▶ _WHAT THE TASK ASKS_
Answer these questions using the director biography below.
1. In what year did he start working at the National Theater in Craiova?
2. At which festival was his production of Faust presented in 2009?
3. What did he found in Limoges?

Born in Bucharest in 1950. Graduated from the Institute of Theatrical and Cinematographic Art in Bucharest (class of Valeriu Moisescu, 1974). He worked in Piatra Neamţ, Constanţa, Bucharest and, from 1988, at the National Theater in Craiova, where he directed the shows that brought him worldwide renown after 1990: The Dwarf in the Summer Garden by Dumitru Radu Popescu (1989) and Ubu Rex with scenes from Macbeth by Alfred Jarry/William Shakespeare (1990), followed, at the same theater, by Titus Andronicus by Shakespeare, Phaedra after Euripides and Seneca, The Suppliants [The Danaids] and The Oresteia by Aeschylus, The Night at the End of the Fair (Twelfth Night) and Measure for Measure by Shakespeare. Other shows: Richard III by Shakespeare, The Decameron after Boccaccio, Three Sisters by Chekhov, Dom Juan by Molière, Troilus and Cressida by Shakespeare, Pilafs and Donkey Perfume after Arabian Nights, Pantagruel’s Sister-in-Law after Francois Rabelais, Faust by J.W. Goethe (2007, Radu Stanca National Theater of Sibiu, successfully presented at the Edinburgh Festival in 2009), Waiting for Godot by Samuel Beckett, Metamorphoses after Ovid, and opera shows. He worked at theaters in Britain (Royal Shakespeare Company, Nottingham Playhouse), Austria (Burgtheater), France (Théâtre de l’Union), Norway (National Theater of Bergen, Det Norske Teatret in Oslo), Portugal (São João National Theater), Hungary (Katona József Theater in Budapest and Csokonai Theater in Debrecen), as well as the Opera theaters in Bonn, Cardiff, Vienna, Essen. In 1996 he became Director of the DramaCenter in Limoges, where he produced several shows and founded a school for young actors.

▶ _DATA SHOWN_
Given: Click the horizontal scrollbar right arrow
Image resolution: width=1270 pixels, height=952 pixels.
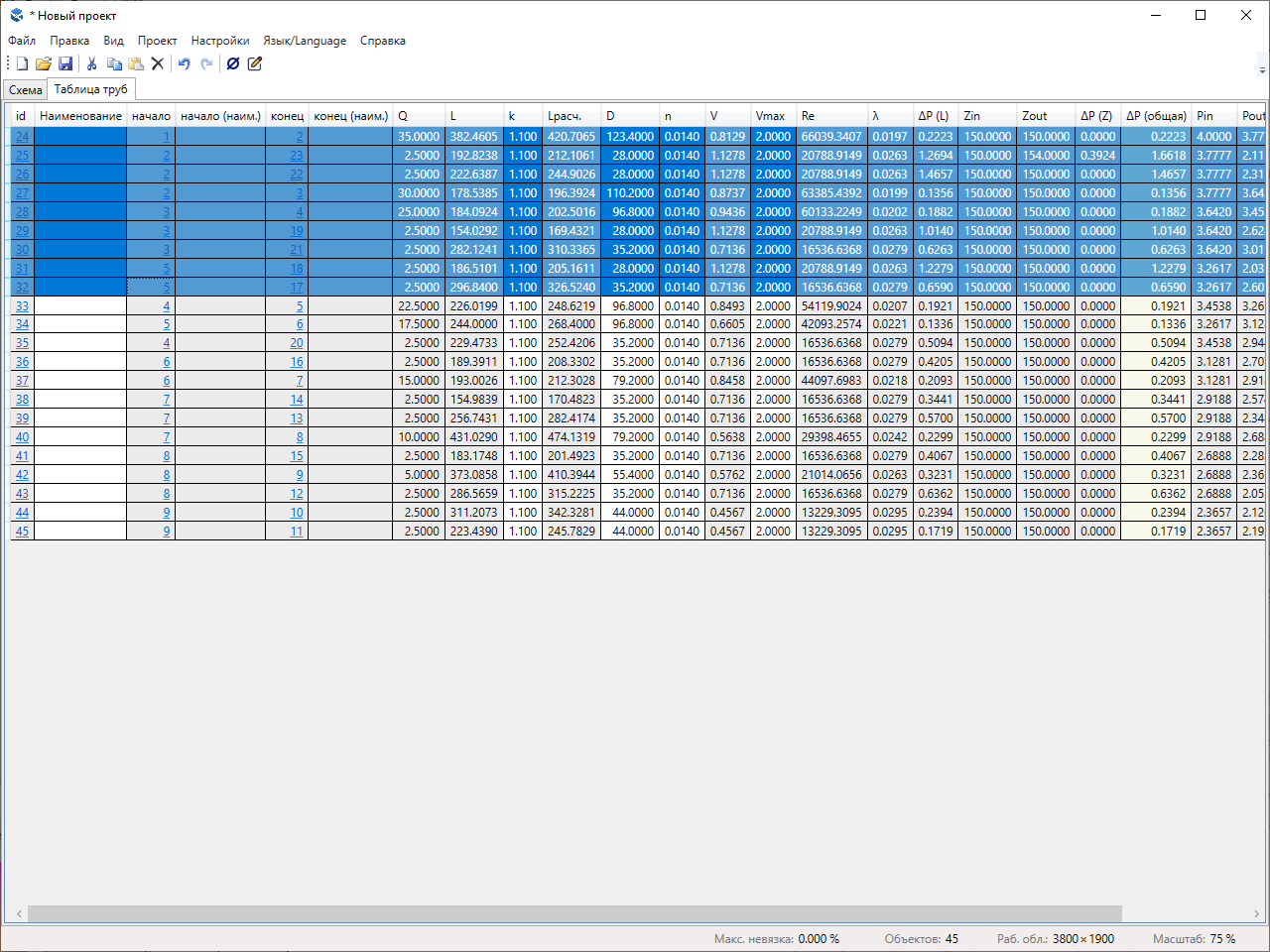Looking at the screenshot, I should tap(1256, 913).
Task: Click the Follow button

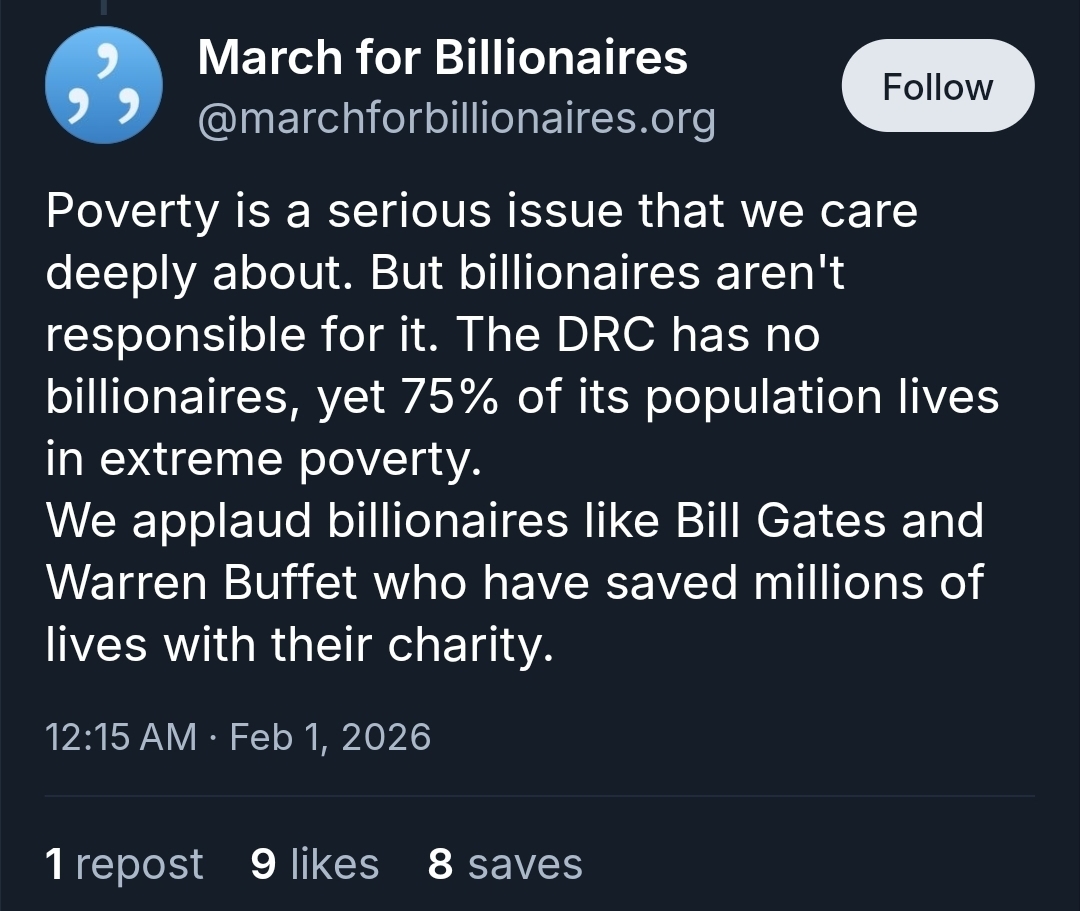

▶ _FULL SOLUTION_
1. 1988
2. The Edinburgh Festival
3. A school for young actors